Second, not all municipalities have zoning bylaws in place to encourage the orderly development of group homes; indeed in many municipalities the matter is still in dispute. One example that is currently gaining public attention is a situation in Dunnville, where the council by its actions appears to be attempting to prohibit a group home from being established, yet the current zoning bylaw allows a group home in a residential category. That’s fine, I don’t have any problem with that; but that group home is not receiving capital funds from the government and is not licensed federally or provincially, although it may receive provincial operating funds once it opens, but the municipality can’t even put in place the registration procedure until the group home is opened because it is not licensed and is not receiving funds until it is opened. That is an incredibly backhanded way of doing things.

[10:00]

Surely it makes sense to allow the municipality to implement registration on any home that is being used as a group home or even planned to be used as a group home as soon as that matter comes to the attention of the municipality. I really have difficulty comprehending for those two reasons: inspection and prohibition, if the need arises, which let’s hope doesn’t, but might. Those are not available to the municipality under this restrictive definition of group home.

It is encouraging the operating of unregulated and possibly unsatisfactory group homes and ensuring that because neither the federal nor provincial government is involved in their operation, the municipal government shall not be involved either. I really cannot see the logic of that. I also have difficulty understanding why you have to wait until the thing is going and getting money before the municipality can register. In all other registration procedures, application is made before one opens the door rather than afterwards.

I still have difficulty understanding the rationale behind this restrictive definition the parliamentary assistant is trying to assure us is satisfactory. I don’t buy the argument of leaving such a restrictive definition in place, when it seems to me we could improve the role of municipalities in the registration of group homes by broadening the definition as we are suggesting by this amendment.

Mr. Epp: I find this discussion very confusing, to say the least. I would like to get clarification from these two personalities as to what they are trying to discuss and the clarification they are trying to give this House. To my mind, it is more confusing.

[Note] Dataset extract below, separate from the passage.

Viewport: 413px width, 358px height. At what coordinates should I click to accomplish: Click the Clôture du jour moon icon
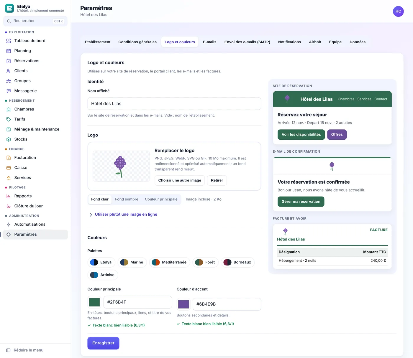click(x=9, y=206)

For the benefit of the House, let me read what we are discussing. We are discussing the definition, “‘Group home’ means a residence that is licensed or funded under an act of the Parliament of Canada or the province of Ontario for the accommodation of three to 10 persons, exclusive of staff, living under supervision in a single housekeeping unit and who, by reason of their emotional, mental, social or physical condition or legal status, require a group living arrangement for their wellbeing.”

I ask the parliamentary assistant, very respectfully, what would he call a residence that is not necessarily licensed but is established “for the accommodation of three to 10 persons, exclusive of staff, living under the supervision in a single housekeeping unit and who, by reason of their emotional, mental, social or physical condition or legal status, require a group living arrangement for their wellbeing”? What would he call that?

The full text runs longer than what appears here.